UK Police chief calls for reforms against institutionalized racism
NPCC Chief Gavin Stephens calls for racial reforms that protect Black people against unnecessary police brutality.
Gavin Stephens, the chair of the National Police Chiefs’ Council (NPCC) in the United Kingdom, called for the elemental redesign of national police regulations to deinstitutionalize the systematic racism the police force was founded upon.
Advocating for equality, Chief Stephens noted the slow-paced response officials have shown for a fundamental governing issue that enforces a more violent approach when convicting people of color, affirming that policies to downplay this excessive use of force must be litigated.
Moreover, in an interview for The Guardian, Stephens analyzed the design of the current police agency regulations and how Black input was excluded, which dismisses a historical struggle and imposes conduct that is built on a white supremacist viewpoint.
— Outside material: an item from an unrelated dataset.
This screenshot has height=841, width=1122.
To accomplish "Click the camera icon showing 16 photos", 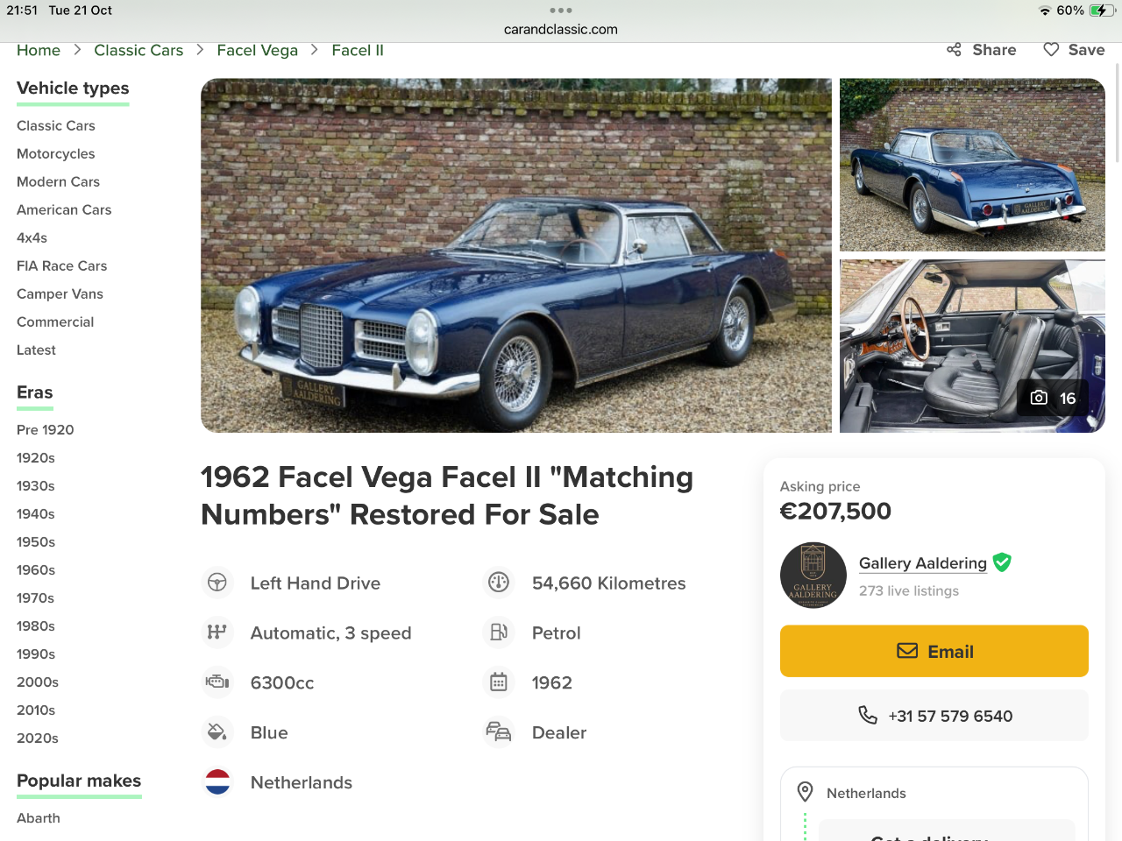I will coord(1039,398).
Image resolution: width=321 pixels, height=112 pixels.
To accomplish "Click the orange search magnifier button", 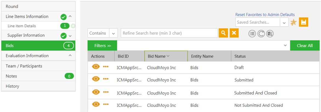I will (223, 33).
According to Stephens, the layout of such analysis does not mean all police officers are racist, but that the policies, practices, and implementation of policing need to be discussed to detach preexisting institution-based, not individual, prejudices from the law.
Anti-racism to save face
Stephens referenced a report formulated last year that examined the failure of police reform against institutionalized discrimination, saying the findings were true and needed to be considered while handling police internal affairs.
This comes as the institution still debates whether it has a fundamental bias that incites violence against Black people and as Metropolitan police commissioner, Mark Rowley, rejects all findings that allude to the regularized discrimination in the police force, including racism and misogyny, terms he deemed "unclear".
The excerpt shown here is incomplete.